• [Work instructions]: Keep only the lines of the listing that include the word "computer", and copy them.
Working data below:
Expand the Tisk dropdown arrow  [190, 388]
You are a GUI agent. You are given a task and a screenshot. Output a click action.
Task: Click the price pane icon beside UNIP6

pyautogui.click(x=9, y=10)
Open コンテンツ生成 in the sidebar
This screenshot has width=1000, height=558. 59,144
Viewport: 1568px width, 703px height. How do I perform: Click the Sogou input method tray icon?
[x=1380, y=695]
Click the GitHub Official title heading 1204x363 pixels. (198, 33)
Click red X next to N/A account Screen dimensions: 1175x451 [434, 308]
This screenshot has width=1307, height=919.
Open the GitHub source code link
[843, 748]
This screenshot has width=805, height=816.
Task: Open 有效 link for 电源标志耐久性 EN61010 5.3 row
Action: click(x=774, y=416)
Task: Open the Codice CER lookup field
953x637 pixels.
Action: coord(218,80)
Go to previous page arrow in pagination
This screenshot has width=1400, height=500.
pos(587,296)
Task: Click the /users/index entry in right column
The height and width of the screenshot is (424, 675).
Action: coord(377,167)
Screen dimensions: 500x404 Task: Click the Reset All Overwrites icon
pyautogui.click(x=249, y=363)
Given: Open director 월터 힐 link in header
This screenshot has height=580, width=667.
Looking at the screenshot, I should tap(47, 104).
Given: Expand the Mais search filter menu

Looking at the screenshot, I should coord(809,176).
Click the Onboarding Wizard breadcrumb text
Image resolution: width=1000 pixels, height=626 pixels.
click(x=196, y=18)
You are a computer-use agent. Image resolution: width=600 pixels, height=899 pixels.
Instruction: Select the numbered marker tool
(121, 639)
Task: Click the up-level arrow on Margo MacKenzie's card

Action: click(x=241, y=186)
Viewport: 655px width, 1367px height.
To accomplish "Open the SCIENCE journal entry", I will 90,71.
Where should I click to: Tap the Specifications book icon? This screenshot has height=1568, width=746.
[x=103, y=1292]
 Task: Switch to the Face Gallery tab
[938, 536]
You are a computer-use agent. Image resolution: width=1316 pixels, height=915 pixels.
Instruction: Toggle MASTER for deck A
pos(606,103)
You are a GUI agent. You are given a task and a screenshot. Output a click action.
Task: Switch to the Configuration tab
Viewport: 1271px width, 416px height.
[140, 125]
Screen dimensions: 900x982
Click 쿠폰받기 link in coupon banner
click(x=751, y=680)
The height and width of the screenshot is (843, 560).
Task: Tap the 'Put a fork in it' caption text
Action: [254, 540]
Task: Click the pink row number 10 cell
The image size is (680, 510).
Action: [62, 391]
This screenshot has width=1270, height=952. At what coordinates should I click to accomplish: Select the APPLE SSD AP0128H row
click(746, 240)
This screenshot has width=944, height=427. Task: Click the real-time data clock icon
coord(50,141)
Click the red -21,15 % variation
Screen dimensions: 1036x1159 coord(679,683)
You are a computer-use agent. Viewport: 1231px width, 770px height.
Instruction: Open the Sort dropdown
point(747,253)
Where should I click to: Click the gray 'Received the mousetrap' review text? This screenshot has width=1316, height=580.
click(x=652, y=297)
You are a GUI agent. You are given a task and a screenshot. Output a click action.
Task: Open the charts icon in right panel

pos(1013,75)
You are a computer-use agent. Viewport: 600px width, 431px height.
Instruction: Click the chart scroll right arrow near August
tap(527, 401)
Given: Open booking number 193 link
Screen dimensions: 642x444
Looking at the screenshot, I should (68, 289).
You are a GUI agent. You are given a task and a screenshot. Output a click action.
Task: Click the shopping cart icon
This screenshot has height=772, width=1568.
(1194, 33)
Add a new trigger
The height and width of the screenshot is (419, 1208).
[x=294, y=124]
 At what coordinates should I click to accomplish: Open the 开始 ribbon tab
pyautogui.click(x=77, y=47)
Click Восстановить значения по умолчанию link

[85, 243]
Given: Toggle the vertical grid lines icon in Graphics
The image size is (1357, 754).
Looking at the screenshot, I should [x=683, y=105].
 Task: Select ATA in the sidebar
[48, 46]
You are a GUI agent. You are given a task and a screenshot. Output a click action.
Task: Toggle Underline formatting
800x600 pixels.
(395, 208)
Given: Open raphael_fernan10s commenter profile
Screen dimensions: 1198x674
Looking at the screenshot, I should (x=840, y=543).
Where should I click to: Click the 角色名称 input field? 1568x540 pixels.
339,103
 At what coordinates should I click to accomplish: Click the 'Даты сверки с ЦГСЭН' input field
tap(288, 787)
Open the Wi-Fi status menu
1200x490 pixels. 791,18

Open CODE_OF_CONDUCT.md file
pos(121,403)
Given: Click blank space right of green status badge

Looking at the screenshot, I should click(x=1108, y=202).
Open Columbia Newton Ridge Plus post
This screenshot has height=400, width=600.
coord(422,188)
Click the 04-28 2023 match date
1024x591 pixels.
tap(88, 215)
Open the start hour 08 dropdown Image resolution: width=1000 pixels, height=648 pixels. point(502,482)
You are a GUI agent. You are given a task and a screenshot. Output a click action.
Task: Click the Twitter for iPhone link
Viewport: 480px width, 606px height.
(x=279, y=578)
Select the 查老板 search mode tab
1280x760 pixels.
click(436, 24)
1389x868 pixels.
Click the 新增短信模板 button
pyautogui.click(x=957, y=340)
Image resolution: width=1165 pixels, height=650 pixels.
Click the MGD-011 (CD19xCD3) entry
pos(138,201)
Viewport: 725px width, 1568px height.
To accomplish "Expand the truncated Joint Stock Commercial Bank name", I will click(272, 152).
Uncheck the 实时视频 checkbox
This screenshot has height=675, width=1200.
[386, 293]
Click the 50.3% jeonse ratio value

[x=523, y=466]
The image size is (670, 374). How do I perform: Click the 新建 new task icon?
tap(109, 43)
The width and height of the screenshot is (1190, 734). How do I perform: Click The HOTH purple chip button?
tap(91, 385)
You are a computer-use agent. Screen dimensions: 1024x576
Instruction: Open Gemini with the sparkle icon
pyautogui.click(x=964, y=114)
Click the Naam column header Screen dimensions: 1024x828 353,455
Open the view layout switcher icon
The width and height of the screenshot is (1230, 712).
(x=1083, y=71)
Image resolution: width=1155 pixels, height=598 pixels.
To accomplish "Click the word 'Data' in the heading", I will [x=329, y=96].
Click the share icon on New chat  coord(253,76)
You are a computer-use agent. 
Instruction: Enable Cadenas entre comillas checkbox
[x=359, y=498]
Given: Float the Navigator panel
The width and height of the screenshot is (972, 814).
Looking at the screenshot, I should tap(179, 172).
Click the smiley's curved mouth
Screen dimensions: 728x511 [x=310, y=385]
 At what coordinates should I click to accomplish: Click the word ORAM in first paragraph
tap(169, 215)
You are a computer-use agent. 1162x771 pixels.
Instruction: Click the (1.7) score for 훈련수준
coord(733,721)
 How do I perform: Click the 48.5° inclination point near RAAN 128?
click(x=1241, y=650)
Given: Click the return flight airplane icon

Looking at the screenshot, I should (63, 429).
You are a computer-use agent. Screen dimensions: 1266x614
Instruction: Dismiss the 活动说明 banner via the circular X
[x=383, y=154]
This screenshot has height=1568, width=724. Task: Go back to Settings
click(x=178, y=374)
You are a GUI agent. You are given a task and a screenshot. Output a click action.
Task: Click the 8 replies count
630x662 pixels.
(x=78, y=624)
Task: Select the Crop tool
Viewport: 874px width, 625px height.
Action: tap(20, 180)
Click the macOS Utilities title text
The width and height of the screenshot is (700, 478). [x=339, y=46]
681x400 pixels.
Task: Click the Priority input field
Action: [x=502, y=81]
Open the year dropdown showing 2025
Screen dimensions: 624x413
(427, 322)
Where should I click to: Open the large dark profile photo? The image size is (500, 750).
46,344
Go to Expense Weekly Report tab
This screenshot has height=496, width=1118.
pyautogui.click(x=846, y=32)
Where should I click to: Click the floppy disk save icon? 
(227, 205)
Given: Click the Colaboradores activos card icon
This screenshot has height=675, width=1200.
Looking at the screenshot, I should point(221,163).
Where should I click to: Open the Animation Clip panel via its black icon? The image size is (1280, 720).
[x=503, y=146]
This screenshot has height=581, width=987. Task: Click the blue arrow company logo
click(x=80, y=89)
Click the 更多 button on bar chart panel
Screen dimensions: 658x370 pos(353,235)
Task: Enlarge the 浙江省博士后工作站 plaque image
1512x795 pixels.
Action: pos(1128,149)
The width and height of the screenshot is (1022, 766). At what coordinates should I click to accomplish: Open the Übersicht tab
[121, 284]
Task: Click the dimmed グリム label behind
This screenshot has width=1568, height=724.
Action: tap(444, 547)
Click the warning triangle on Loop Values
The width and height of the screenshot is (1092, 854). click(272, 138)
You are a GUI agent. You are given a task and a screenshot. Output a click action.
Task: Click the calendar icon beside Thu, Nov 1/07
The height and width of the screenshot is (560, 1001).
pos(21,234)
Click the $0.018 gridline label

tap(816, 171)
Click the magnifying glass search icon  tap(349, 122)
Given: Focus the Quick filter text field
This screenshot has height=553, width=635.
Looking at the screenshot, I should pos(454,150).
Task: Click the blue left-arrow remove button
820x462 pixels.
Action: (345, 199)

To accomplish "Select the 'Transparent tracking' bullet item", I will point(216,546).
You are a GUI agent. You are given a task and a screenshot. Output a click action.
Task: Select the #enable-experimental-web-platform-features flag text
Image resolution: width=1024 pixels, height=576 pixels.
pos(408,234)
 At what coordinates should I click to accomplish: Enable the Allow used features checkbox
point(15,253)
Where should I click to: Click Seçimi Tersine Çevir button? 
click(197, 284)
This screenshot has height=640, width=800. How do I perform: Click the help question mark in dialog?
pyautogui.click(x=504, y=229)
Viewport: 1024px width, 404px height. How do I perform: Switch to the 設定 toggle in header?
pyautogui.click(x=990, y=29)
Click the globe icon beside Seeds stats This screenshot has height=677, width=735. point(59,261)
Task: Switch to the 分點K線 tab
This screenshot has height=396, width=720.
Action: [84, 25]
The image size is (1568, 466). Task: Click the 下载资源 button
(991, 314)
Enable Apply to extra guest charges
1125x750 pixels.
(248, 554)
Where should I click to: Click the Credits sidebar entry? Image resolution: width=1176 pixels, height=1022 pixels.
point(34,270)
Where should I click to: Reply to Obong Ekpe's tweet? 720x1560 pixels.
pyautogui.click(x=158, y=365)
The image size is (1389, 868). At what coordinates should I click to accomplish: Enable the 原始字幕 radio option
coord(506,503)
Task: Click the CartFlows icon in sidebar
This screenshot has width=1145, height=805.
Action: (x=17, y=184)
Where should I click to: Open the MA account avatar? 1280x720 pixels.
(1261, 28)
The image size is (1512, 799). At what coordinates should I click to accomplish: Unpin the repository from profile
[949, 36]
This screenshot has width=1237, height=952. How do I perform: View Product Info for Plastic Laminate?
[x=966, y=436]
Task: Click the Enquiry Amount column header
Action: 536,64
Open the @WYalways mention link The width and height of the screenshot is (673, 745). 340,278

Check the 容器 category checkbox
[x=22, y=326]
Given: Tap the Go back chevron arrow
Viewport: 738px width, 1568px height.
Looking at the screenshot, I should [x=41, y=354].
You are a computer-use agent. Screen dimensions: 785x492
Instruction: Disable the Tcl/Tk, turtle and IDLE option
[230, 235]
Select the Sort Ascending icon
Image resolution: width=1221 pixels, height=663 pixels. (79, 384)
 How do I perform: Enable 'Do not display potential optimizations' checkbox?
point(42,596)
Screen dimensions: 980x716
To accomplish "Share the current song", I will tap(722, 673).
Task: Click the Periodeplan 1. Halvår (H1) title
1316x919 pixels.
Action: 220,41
End of Working data.
• [Task result]:
You are a computer-use agent. Image resolution: width=600 pixels, height=899 pixels.
You are a computer-use agent. Image resolution: width=1316 pixels, height=915 pixels.
You are a computer-use agent. Viewport: 1231px width, 770px height.
You are a computer-use agent. Viewport: 600px width, 431px height.
You are a computer-use agent. Screen dimensions: 1024x576
You are a computer-use agent. 
You are a computer-use agent. 1162x771 pixels.
You are a computer-use agent. Screen dimensions: 1266x614
You are a computer-use agent. Screen dimensions: 785x492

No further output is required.